Ionization smoke detectors are generally more responsive to flaming fires. These type of smoke detectors have a small amount of radioactive material between two electrically charged plates, which ionizes the air and causes current to flow between the plates. When smoke enters the chamber, it disrupts the flow of ions, thus reducing the flow of current and activating the alarm. Download this chart on ionization smoke alarms (PDF, 943KB)

Photoelectric smoke detectors are generally more responsive to fires that begin with a long period of smoldering (called “smoldering fires”). These type of smoke detectors aim a light source in to a sensing chamber at an angle away from the sensor. Smoke enters the chamber, reflecting light on to the light sensor, triggering the alarm. Download this chart on photoelectric smoke alarms (PDF, 782 KB)

Which one is right for your home? That is a question you need to answer for yourself based on your requirements. Some safety groups suggest using both types of smoke detectors and others suggest only using only one type.
The International Association of Fire Fighters only recommend photoelectric alarms.

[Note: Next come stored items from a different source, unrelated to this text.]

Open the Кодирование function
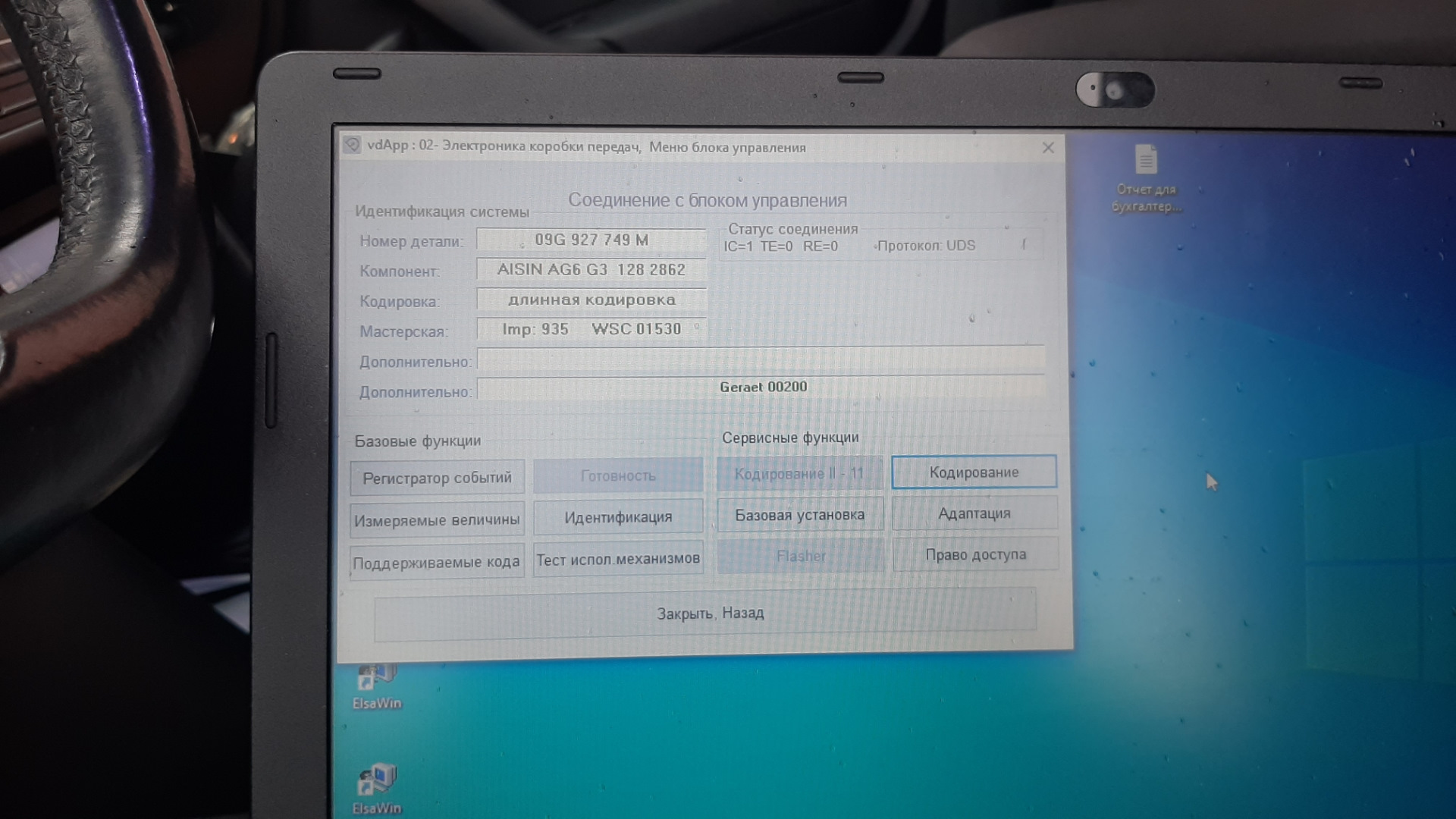1456x819 pixels. (974, 472)
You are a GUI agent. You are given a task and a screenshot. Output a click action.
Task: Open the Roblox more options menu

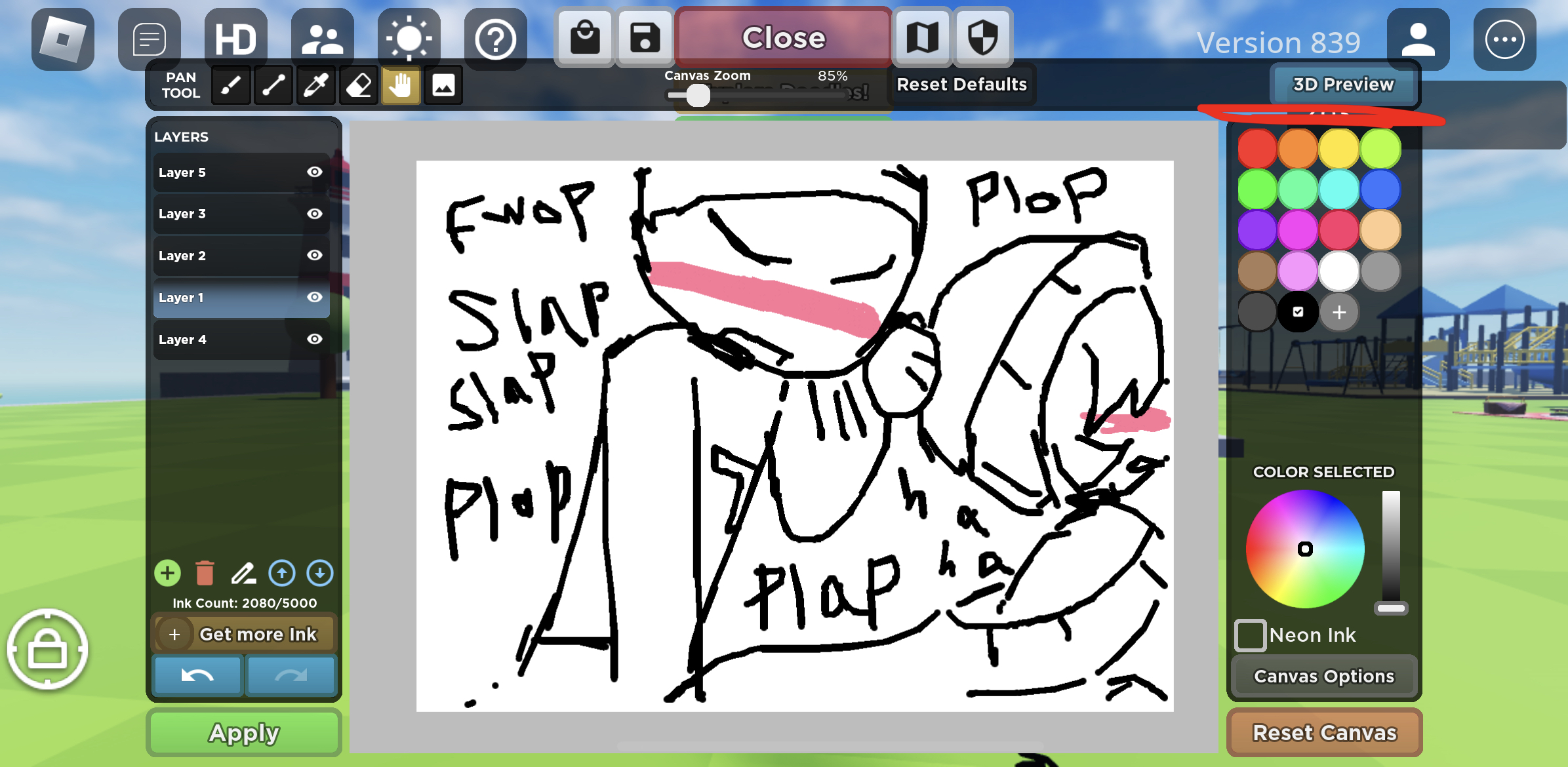[x=1504, y=39]
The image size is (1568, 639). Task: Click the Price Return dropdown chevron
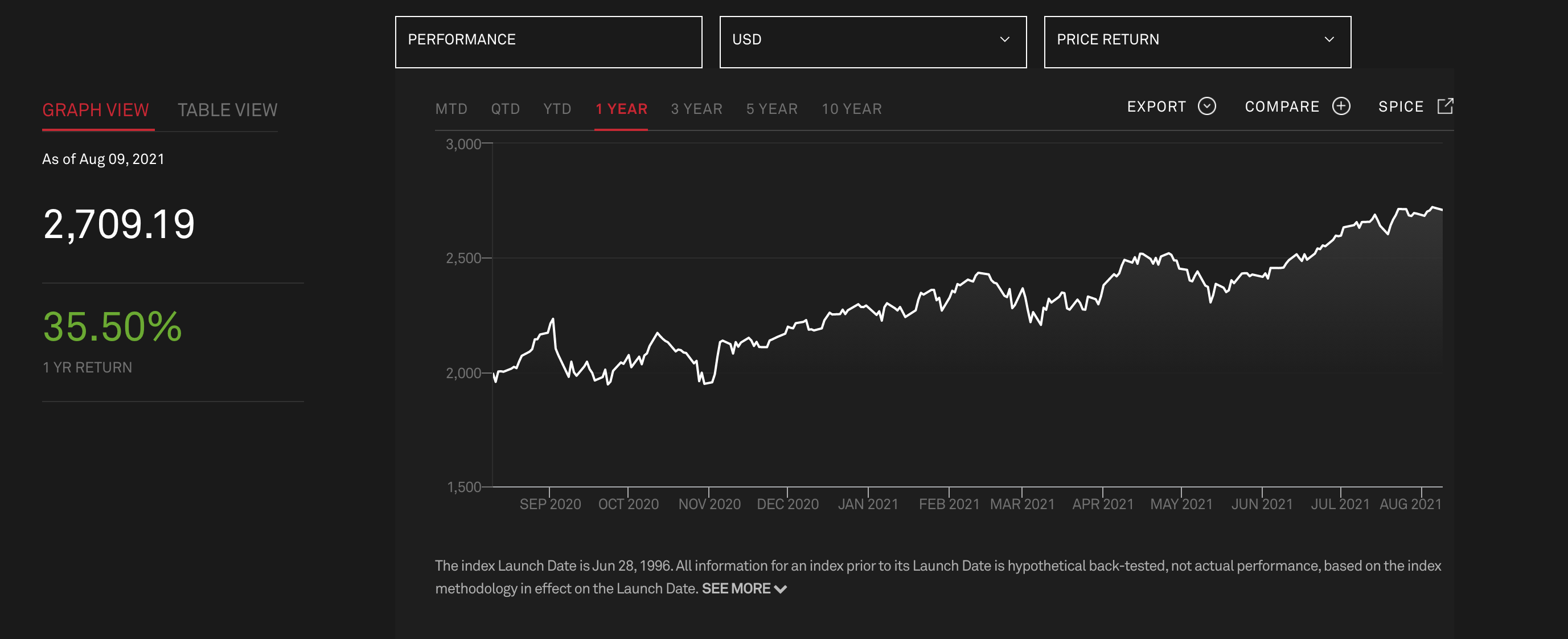[x=1330, y=40]
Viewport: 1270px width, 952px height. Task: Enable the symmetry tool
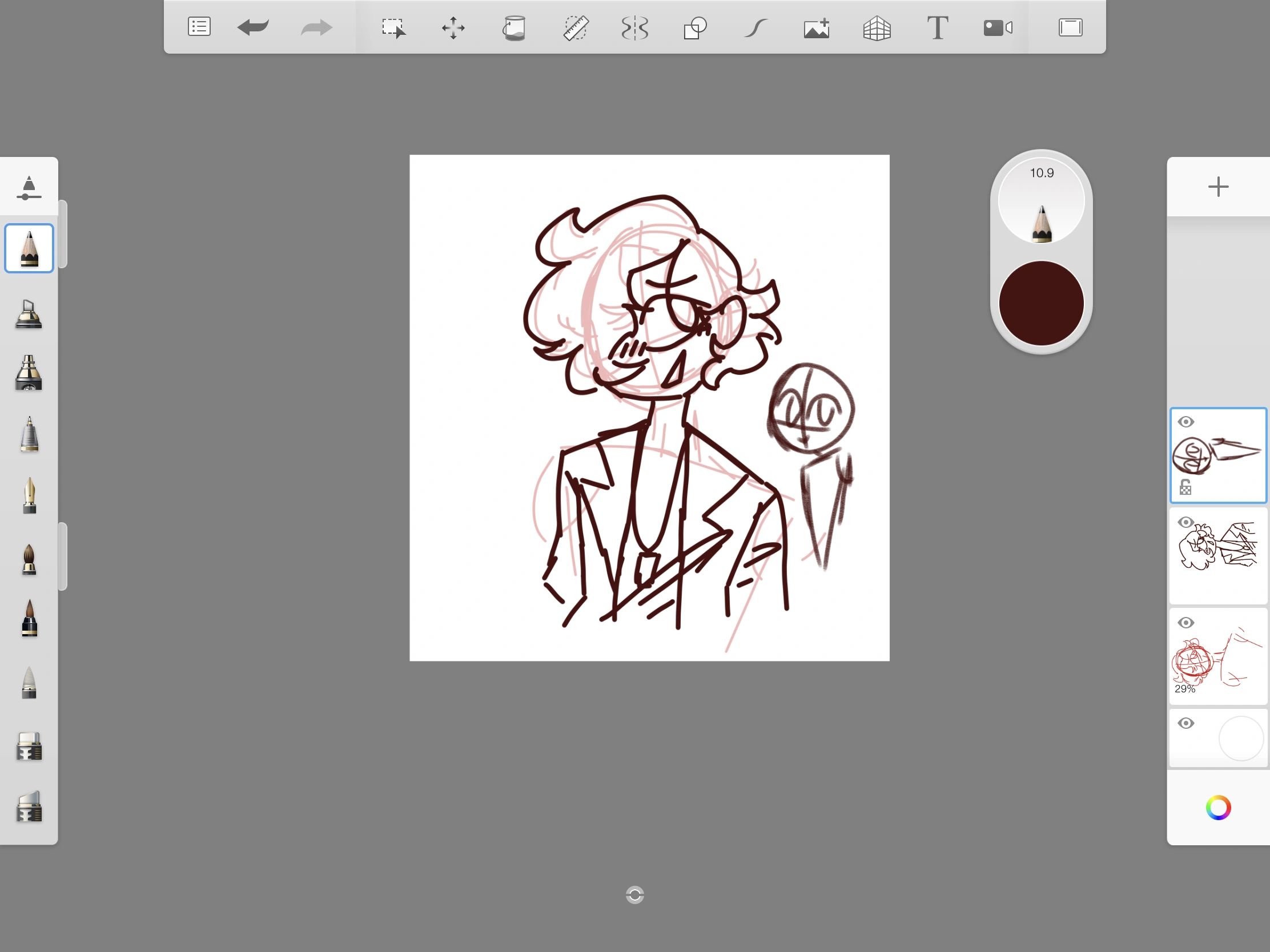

In most fatal fires there are two STAGES of fire. The fire smolders then eventually it bursts into flames. The ONLY smoke alarm that reliably operates in the early, smoldering STAGE is the photoelectric. When a fire is lit without a smoldering stage, a photoelectric alarm will give adequate warning. However, ionization alarms are proven by scientific testing and legal precedents to be unable to reliably detect fire in the early, smoldering stage.